Abstract Funding Acknowledgements Type of funding sources: None. Right ventricular (RV) diastolic dysfunction has been recognized as an independent predictor of adverse events and mortality in a wide range of diseases (1,2). Experimental and clinical data indicate that pathophysiological factors induce the development of RV diastolic dysfunction first, and only later - systolic dysfunction (3). The aim of the study was to assess the right ventricle diastolic function in patients with breast cancer undergoing chemotherapy. Material and methods The study included 40 women receiving anthracycline-based chemotherapy for cancer, and 25 age-matched and comorbidity-matched women without cancer as a control group. RV systolic (s"t, Tei-index, and TAPSE) and diastolic (Et, At, Et/At, e"t, a"t, e"t/a"t) function parameters at baseline and after treatment were compared and evaluated. Results In cancer patients during anthracycline-based chemotherapy, no signs of cardiotoxicity were detected according to the indicators of the left ventricular ejection fraction and global longitudinal strain. Progressive decline in RV diastolic function was noted in patients receiving anticancer therapy. Et was 53.0 (46.0; 62.0) sm/sec in control, 50.0 (41.0; 53.0) sm/sec in cancer group before treatment, and 45.0 (41.0; 51.0) sm/sec after one-year treatment (p = 0.017 for trend). Et/At was 1.4 (1.28; 1.6), 1.34 (1.23; 1.58), and 1.12 (0.81; 1.35), respectively (p = 0.002 for trend).

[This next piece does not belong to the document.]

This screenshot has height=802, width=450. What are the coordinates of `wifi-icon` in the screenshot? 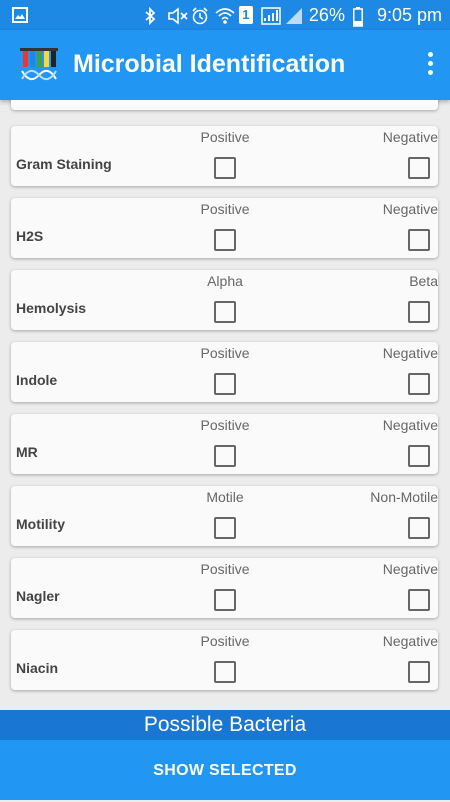 It's located at (225, 16).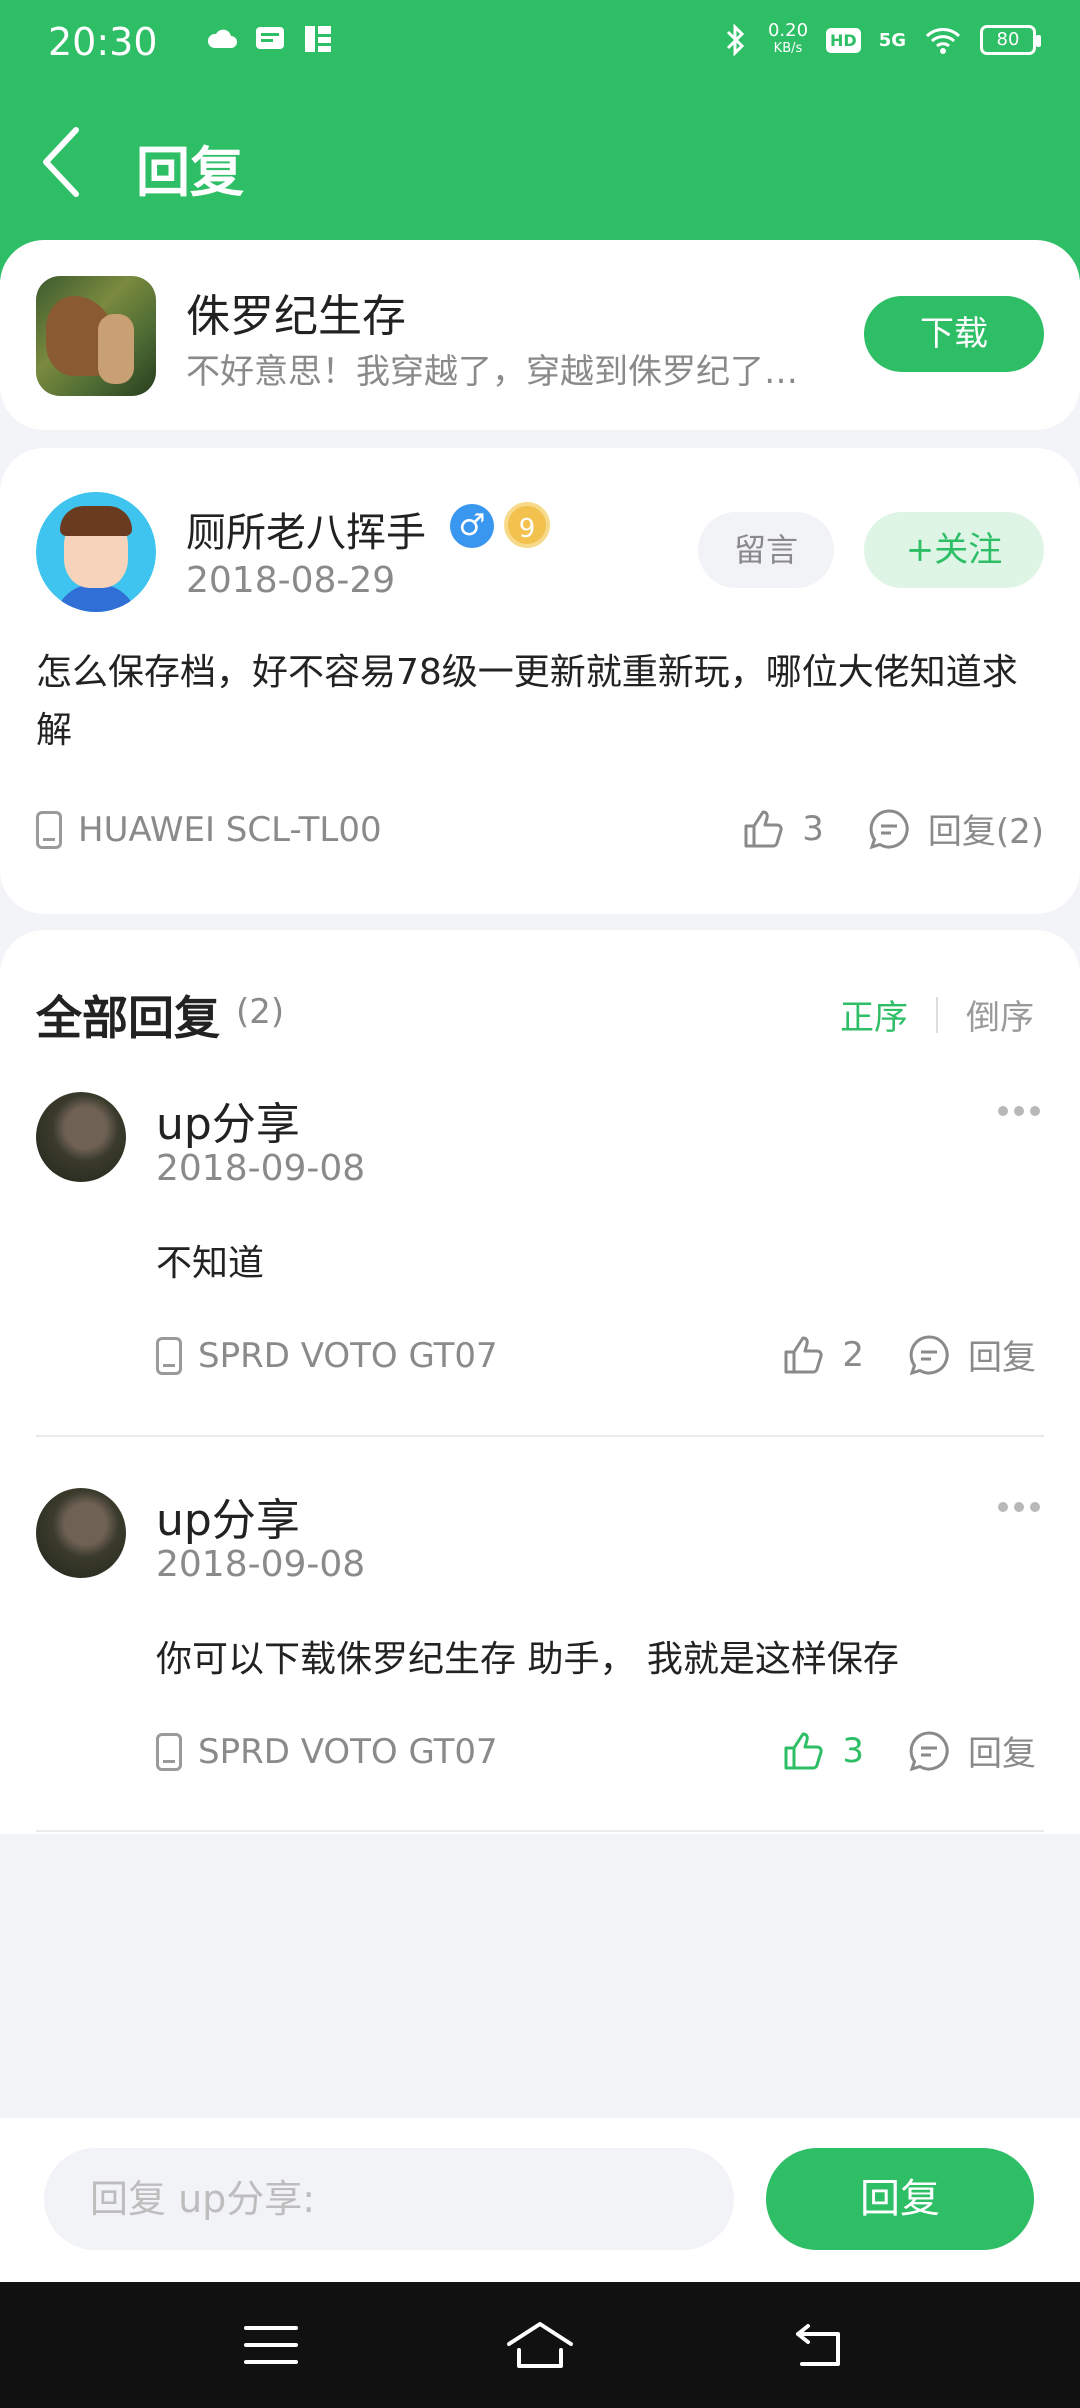  I want to click on status-bar: 20:30 0.20 KB/s HD 5G 80, so click(540, 42).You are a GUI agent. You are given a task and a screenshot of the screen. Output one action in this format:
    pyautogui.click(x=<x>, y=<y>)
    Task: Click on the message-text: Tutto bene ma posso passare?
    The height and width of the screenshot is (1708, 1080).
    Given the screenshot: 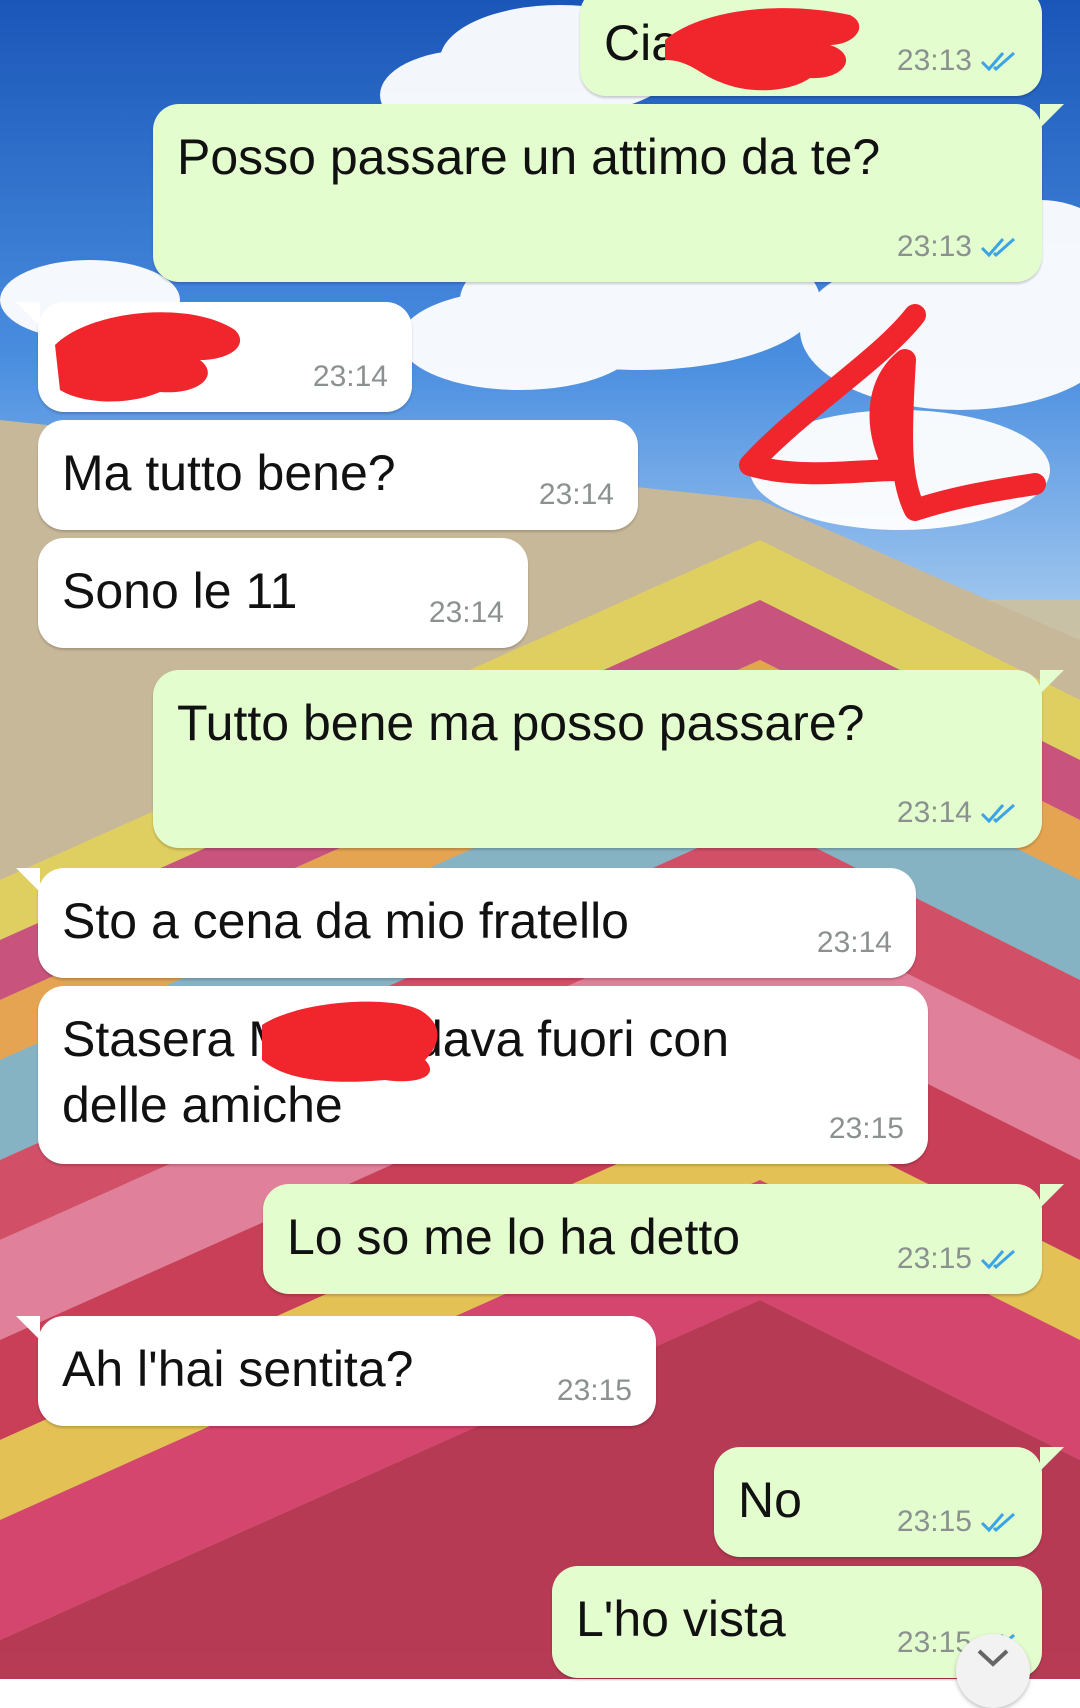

RV systolic function was without changes during treatment. TAPSE was 2.5 (2.2; 2.8) sm in control, 2.3 (2.2; 2.5) sm in cancer group before treatment, and 2.3 (2.0; 2.4) sm after one-year treatment (p = 0.091 for trend). Conclusion Patients undergoing chemotherapy experience a decline in right ventricular filling rates despite not showing clear signs of anthracycline-associated cardiotoxicity. More research is needed to indicate the clinical and prognostic significance of such changes.